In southern Syria, the Jabal al-Druze remains their heartland, but the community is also present in the Golan Heights. Villages like Majdal Shams and Masaade—once part of Syria, now under Israeli control—have become crucibles of hybrid identity. The Golan Druze largely refused Israeli citizenship after the Six-Day War and remain officially “undecided,” holding Israeli residency cards but continued identifying as Syrians. They are fluent in ambiguity and skilled in navigating overlapping sovereignties. Since 2011 and the onset of the Syrian Civil War, Druze youth from the Golan began acquiring Israeli citizenship in greater numbers each year, such that today ~50% are citizens of the Jewish State. During moments of tension, such as the Syrian civil war or border clashes, their loyalties are tested—though not always in predictable ways.
As for Jordan, the Druze community there is the smallest of the four Levantine states. Numbering in the low thousands, they reside primarily in the northwest near the Syrian border. Jordanian Druze maintain religious cohesion but exercise little political influence. Unlike their counterparts in Lebanon, Israel, or Syria, they rarely appear in national discourse.

In Israel, the Druze are known and admired for being a warm, welcoming people and their strong ties to the state. They disproportionately become officers in the IDF. Because they are native Arabic speakers, they often police sensitive points like the entrances/exits to the Temple Mount/Harm ash-Sharif and West Bank checkpoints. They are not (and do not in any way identify as) Palestinians. The community was deeply hurt and perturbed by the 2018 Nation-State Law, which made no mention of minorities. This felt like a betrayal to a community that has been not just loyal, but integral to the State of Israel's security and social cohesion.
Since 8 December, 2024, when radical Islamic forces loyal to Ahmad ash-Sharaa ousted Bashar al-Assad, the IDF not only began a massive bombing campaign to remove the former regime's weapons, munitions and other military infrastructure, it also took direct control of several Druze villages on the Syrian side of the Golan Heights and declared to the world and the new regime: we are the defenders of the Druze: mess with them and you'll have us knocking on your doorstep.
The Druze in Israel have never rebelled against the state, never took matters into their own hands.

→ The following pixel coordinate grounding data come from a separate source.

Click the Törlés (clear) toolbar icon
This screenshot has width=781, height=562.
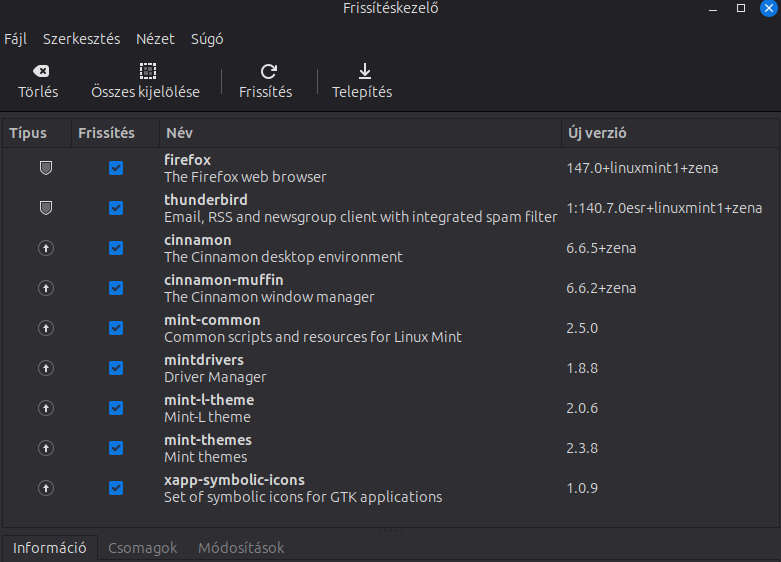pyautogui.click(x=40, y=72)
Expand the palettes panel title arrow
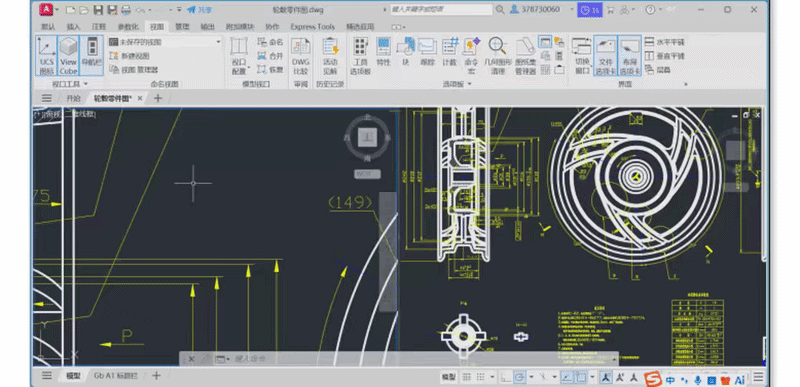This screenshot has height=387, width=800. coord(469,84)
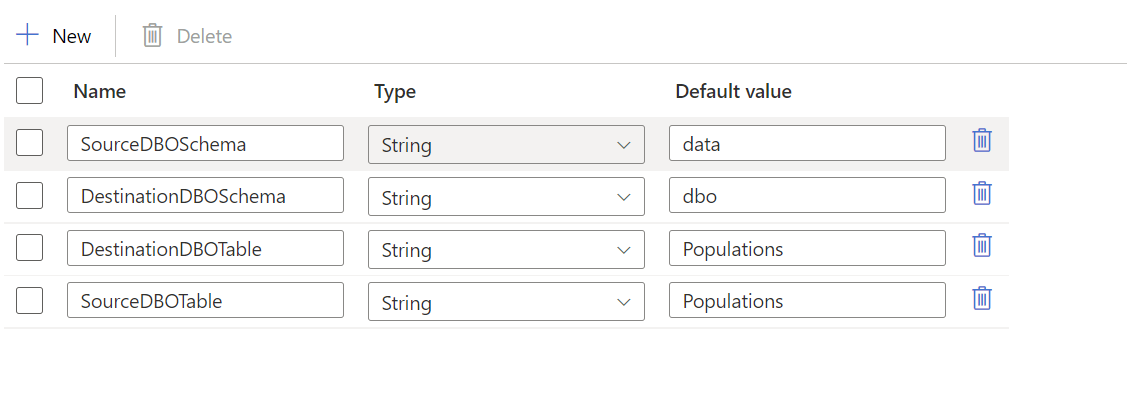Check the SourceDBOSchema row checkbox
This screenshot has height=402, width=1127.
(x=29, y=142)
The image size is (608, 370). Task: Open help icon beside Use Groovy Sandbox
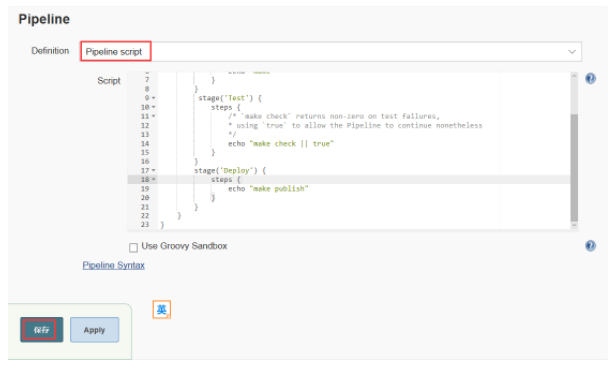(x=590, y=246)
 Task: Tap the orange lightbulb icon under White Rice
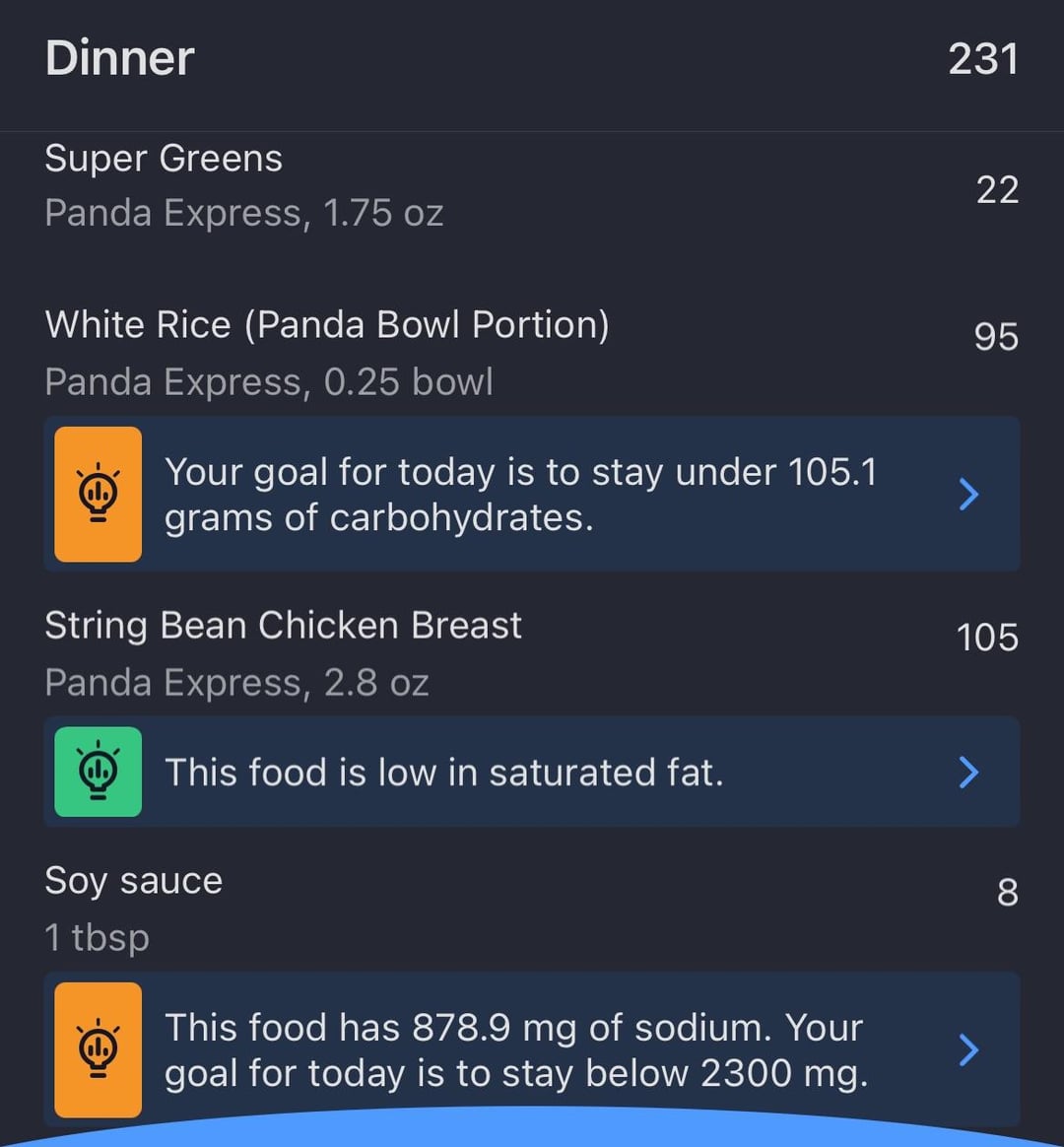98,495
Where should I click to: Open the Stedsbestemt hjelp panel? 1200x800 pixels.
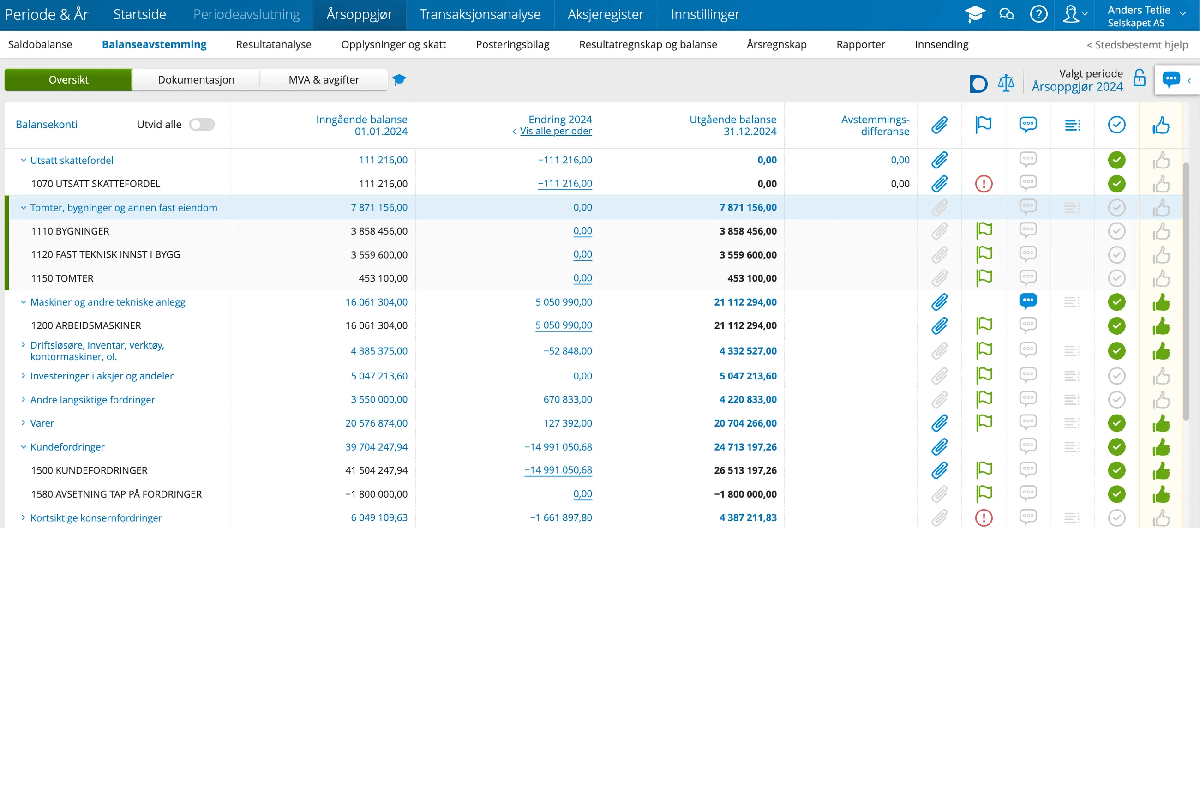click(1137, 45)
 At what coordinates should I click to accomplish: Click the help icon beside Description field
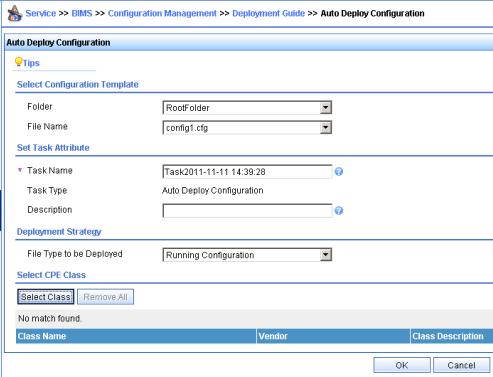pos(339,211)
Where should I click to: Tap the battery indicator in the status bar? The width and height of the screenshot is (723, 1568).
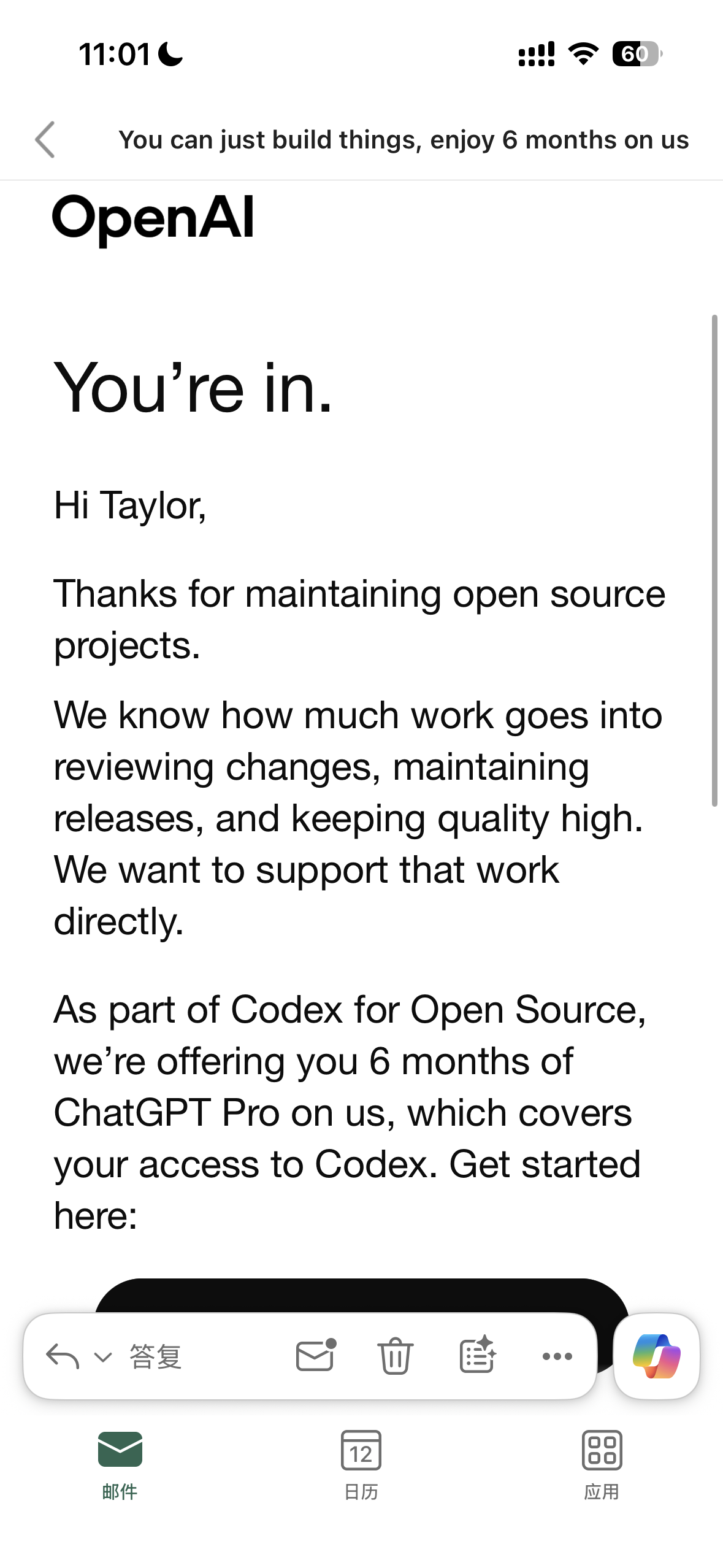[x=637, y=54]
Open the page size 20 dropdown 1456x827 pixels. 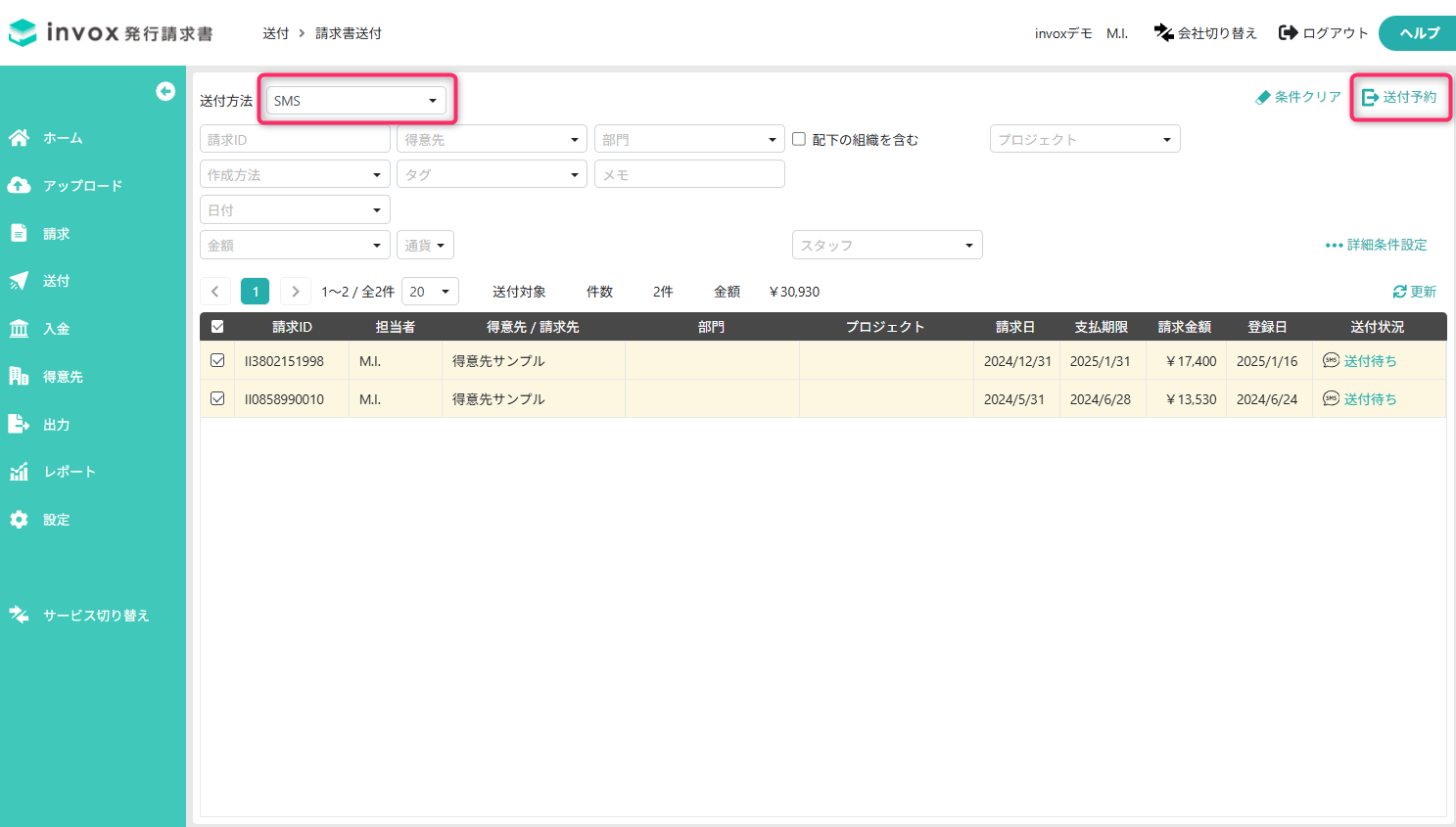pos(430,292)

Until Tuesday, 15 July, 2025.
That day, forces loyal to Ahmad ash-Sharaa's new regime in Damascus massacred over three hundred Druze in Sweida. Over a thousand Israeli Druze breached the border fence and poured into Syria. The Israeli Druze crossed the border not to make a point, but to stop a slaughter. And the IDF intervened.

For all the talk of loyalty—to nation, to secrecy, to the silence of tradition—there comes a moment when a people erupts. They did not ask for permission. They did not file a petition. They crossed a line, because the line was no longer defensible.
It wasn’t mysticism. It wasn’t identity theory. It was a blood call, older than any treaty, louder than any doctrine.
The world calls it a border breach.
The Druze will remember it as the day they didn’t stay home.
Thank you for this Av. Very clear. I wish more people would read your work and learn a thing or two
Thank you for this essay. I have a lot of respect for the Druze but know so little about them. This was really quite interesting.